(Document section Opens)
“If You Can’t Say Something Nice…”


Say nice - 3 Monkeys

By Hayley Doyle


In the words of a little rabbit by the name of Thumper, “If you can’t say something nice, don’t say nothing at all." The classic Disney film Bambi was sure to make us all weep, but this cute and fluffy character definitely had some wisdom.

And yet, here we are, in 2022, surrounded by hate speech. Twitter has a lot to answer for, and well, social media in general. Everybody’s voice is amplified via the power of text, making it possible to hide behind a digital mask and say whatever you want without being punched in the face. Then, world famous celebrities use their status to promote hate speech further (cheers, Kanye) and it feels like the world is taking one step forward and running a mile backwards.


When we were little, we were taught to be resilient with sayings such as, “sticks and stones may break my bones, but words will never hurt me.” This, we know now, to be inaccurate. Words are powerful and can cause longterm harm to an individual or a group. You can never take back thoughtless words that you are very likely to regret later. They’re there forever, whether in print or imprinted in your memory.


As a kid, I used to compete in regional dance festivals. Often, we’d be up against the same dancing schools so became familiar with other kids, parents, and teachers. Once, when a ten-year-old girl skipped onto the stage to begin her tap solo, I overheard one mother say to another, “I can’t stand this kid’s face.” Now, there might have been a certain context behind this comment, for example, what if this kid had been a bully? What if this was a private in-joke? What if I’d somehow (unlikely) misheard? The thing is, I remember that woman, her clear voice, her self-righteous stance. It’s never left me.


Even if you aim to surround yourself with well-meaning people, there’s always that friend, isn’t there? You know the one. Always passing subtle judgement on what you do, what you eat, how you parent, how you let loose. They say, “I’m just being honest,” like that makes it okay. But if their comments are causing you to feel uneasy, then it's best they keep their feelings to themselves, or better still, figure out a more supportive way to communicate.


So should we walk around tense with fake positivity all the time? Shielding our honesty? Pretending life is hunky-dory when it’s crumbling around us? Not at all. You can still be true to yourself without using words that hurt others. Don’t shut down. Repressing your - very valid - feelings is definitely not the answer. But you don’t need a microphone for your inner thoughts to be expressed. There are ways to tackle negative energy that you can instill into your everyday life.


To start, simply…Pause

Online or offline, it would really make a difference if we acted responsibly in putting stop to the spread of hate and misinformation. The United Nations even have a #PledgetoPause campaign, stressing the importance of taking a moment to pause before you share content online. Whether you’re forwarding a message, retweeting a story or watching a video in your feed, the things we share online can spread like wildfire and a small share can have big consequences. The same goes for words, too. Once they’re out in the open, you can’t take them back. Just pause before you spill some negativity. Breathe. Now, is it worth saying it?
(Document section Closes)
**Problems to solve**
(a) In the essay on hurtful words, what campaign does the United Nations run?
(b) Carry the essay on hurtful words on from its final sentence.
(Listed records Opens)
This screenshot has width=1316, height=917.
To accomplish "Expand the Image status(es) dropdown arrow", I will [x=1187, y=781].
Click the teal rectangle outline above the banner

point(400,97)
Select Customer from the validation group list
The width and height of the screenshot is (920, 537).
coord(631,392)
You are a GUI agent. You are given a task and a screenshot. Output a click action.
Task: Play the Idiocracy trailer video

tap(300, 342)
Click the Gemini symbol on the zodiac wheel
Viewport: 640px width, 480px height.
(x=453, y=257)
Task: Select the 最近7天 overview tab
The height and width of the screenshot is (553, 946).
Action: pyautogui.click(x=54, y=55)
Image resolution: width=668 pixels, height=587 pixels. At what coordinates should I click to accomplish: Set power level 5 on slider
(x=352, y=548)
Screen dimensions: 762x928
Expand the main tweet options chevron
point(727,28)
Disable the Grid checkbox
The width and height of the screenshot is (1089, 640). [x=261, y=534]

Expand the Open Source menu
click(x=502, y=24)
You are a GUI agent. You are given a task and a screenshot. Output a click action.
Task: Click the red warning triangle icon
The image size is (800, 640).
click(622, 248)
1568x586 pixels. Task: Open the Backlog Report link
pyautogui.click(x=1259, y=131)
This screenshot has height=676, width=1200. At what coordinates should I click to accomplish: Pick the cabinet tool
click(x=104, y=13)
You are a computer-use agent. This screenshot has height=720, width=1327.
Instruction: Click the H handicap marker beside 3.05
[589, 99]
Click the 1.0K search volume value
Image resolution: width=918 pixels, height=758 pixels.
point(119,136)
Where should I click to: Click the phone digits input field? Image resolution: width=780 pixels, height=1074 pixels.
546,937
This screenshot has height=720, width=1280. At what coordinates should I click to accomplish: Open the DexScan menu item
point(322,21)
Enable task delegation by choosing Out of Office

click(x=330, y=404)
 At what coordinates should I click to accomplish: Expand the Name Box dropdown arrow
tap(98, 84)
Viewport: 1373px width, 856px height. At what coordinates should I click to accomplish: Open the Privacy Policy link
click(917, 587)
(Listed records Closes)
**Responses to the exercise**
(a) The #PledgetoPause campaign, which stresses taking a moment to pause before sharing content online.

(b)
Listen More, Interrupt Less

It’s a skill, listening. The more we practise listening, the more we learn. Don’t just talk about yourself. In conversation, ask yourself, are you still actually listening to what the other person is saying? Or are you cooking up a clever - and perhaps self-serving - comment? Instead, why not think of something to say that will be helpful or supportive. If you were on the opposite end of this chat, what would you want to hear?


Call It Out

If you don’t agree with the content of somebody’s statement, and it’s targeting yourself or others, don’t be afraid to say. Do not remain silent. The key is to calmly speak up, taking a strong step towards shutting down the bad vibes. Check the facts and if you can, provide reliable sources to back up your argument. It’s important for hate not to be the dominant narrative in a conversation, in real life or on the net. Why not counteract any nastiness by spreading positive messages about tolerance, equality and truth?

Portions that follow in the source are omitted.